Spotify has announced plans to acquire audiobook services and distribution company Findaway at an undisclosed price. The company operates multiple businesses, including distributing audiobooks on various platforms and offering audiobook creation services as part of its Findaway Voices business. The company associates authors and storytellers, who could become a valuable new source of revenue for Spotify.
Additionally, it makes Spotify both a commercial bookseller and audiobook publisher, a title the company has been hesitant to accept for its podcasting efforts.
“With this acquisition, we will be able to accelerate the addition of an audiobook catalog to the platform so that users can actually get all the audio content they want on one platform,” says Nir Zicherman, head of audiobooks at Spotify. , in a chat with The Verge.
Zicherman says the team is focusing on “innovation” in space to make audiobooks a “richer experience” and “democratization” as more people can create and publish more audiobooks.
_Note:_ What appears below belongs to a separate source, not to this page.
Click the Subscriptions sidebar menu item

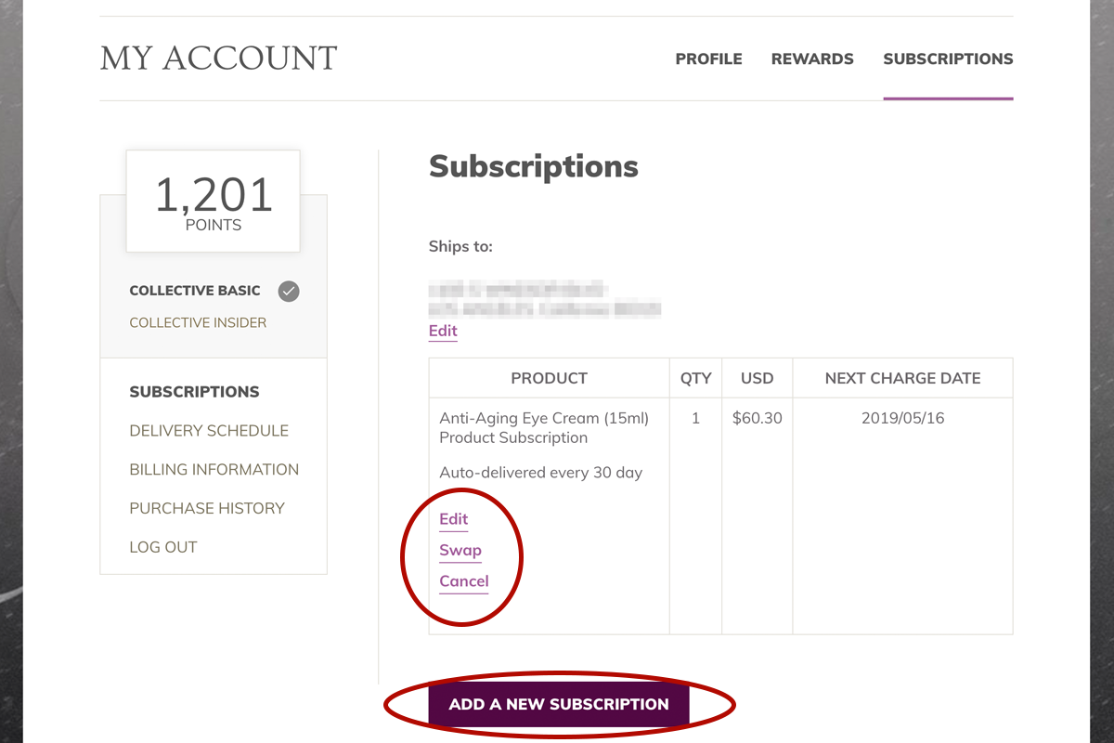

She also wants to work on discovering audio books, as she has always focused on music and podcasts.
Zicherman declined to share any details about exclusives that might impact Spotify’s audiobook strategy, but praised the company’s work with creators. “Voices currently allows creators to deliver widely,” he says, “and this is a very important part of the offering and something we intend to maintain and continue to support because we think it’s part of what makes the platform so powerful from a point of view. view of the creator “.
Zicherman also says Spotify’s main app will likely get more audiobooks in early 2022, when some Open Access partnerships start distributing content there. (Storytel, a leading audiobook streaming apps, is an initial partner.) However, these moves aren’t the first to signal Spotify’s interest in the audiobook space. It worked with YouTubers and celebrities in January to distribute classic book readings, such as Frankenstein, and so collaborated with JK Rowling’s Wizarding World to release Harry Potter and the Philosopher’s Stone in sound form.
More importantly, the acquisition will give Spotify a new way to make money by staying in the audio industry. Findaway shares the authors’ royalties, which means that every time someone buys a book distributed by Findaway on the platform, Spotify will make money. It will also take a portion of the revenue when people buy a book on the platform, like any retailer. (A spokesperson declined to comment on its monetization plans.) It seems possible Spotify could launch new subscription tiers, similar to Audible, to account for audiobook consumption. Notably, however, Spotify will also have to pay royalties to other distributors and audiobook authors, similar to how it treats music content.
Correction 11/11, 4: 5 ET: This story initially claimed Spotify would make money when people streamed an audiobook. He should have said that when they buy one. We apologize for the mistake and have corrected it.